Reputation: 1262
I want to create Parquet file with data of unknown format at compilation time. I'm getting schema as a text later on and I know that some columns contain date with time. I want to do this using Spark and Java. So I followed http://spark.apache.org/docs/1.2.1/sql-programming-guide.html#programmatically-specifying-the-schema and created schema with proper types. I tried to use Spark's DataType.TimestampType
and DataType.DateType
for date like columns. But neither of them is working. When I try to save the file with JavaSchemaRDD.saveAsParquetFile
I'm getting the error Unsupported datatype
+ the type that I tried for date. I tried this with emptyRDD
so there isn't any trouble with data conversion.
After looking into: http://parquet.incubator.apache.org/documentation/latest/ and https://github.com/Parquet/parquet-format/blob/master/LogicalTypes.md I think that I need to convert the data into some integer/long type and inform about the fact that they represent Date. If so, how can I do this in Spark?
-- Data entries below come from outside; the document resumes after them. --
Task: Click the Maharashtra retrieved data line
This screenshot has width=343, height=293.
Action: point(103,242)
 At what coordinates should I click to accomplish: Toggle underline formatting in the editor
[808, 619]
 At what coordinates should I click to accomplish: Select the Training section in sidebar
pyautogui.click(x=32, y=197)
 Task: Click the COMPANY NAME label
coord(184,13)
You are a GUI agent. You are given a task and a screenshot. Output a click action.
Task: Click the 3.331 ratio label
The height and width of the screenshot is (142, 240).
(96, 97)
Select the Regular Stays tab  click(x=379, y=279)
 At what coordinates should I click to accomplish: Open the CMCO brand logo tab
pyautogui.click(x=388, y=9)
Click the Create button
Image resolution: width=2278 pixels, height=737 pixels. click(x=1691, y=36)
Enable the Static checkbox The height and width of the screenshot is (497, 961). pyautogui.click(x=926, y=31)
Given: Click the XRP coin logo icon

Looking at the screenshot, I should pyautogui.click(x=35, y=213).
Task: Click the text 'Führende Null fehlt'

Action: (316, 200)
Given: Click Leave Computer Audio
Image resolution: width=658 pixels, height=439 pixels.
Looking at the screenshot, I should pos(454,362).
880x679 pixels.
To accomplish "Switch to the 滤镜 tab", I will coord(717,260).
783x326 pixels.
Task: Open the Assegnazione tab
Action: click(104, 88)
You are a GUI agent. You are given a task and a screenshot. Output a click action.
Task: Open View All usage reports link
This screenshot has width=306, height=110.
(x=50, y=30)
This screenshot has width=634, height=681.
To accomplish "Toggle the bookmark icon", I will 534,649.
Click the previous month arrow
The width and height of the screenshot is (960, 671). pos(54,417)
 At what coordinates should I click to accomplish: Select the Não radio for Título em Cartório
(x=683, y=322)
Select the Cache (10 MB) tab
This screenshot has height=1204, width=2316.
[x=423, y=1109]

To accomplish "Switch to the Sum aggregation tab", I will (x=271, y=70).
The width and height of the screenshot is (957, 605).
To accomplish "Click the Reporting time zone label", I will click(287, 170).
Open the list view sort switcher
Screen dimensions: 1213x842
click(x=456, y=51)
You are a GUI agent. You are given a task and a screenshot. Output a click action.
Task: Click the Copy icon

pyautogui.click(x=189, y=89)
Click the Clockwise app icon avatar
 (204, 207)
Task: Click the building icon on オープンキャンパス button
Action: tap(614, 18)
Or maybe I need to do something else?
Upvotes: 4
Views: 9446
Reputation: 90
I'm facing exactly the same issue. It seems that DateType and Timestamp support for Parquet file will be added in Spark 1.3 (More info in https://github.com/apache/spark/pull/3820 and https://issues.apache.org/jira/browse/SPARK-4709).
Spark will use the INT96 type of Parquet to store Timestamp type (just like Impala).
Upvotes: 4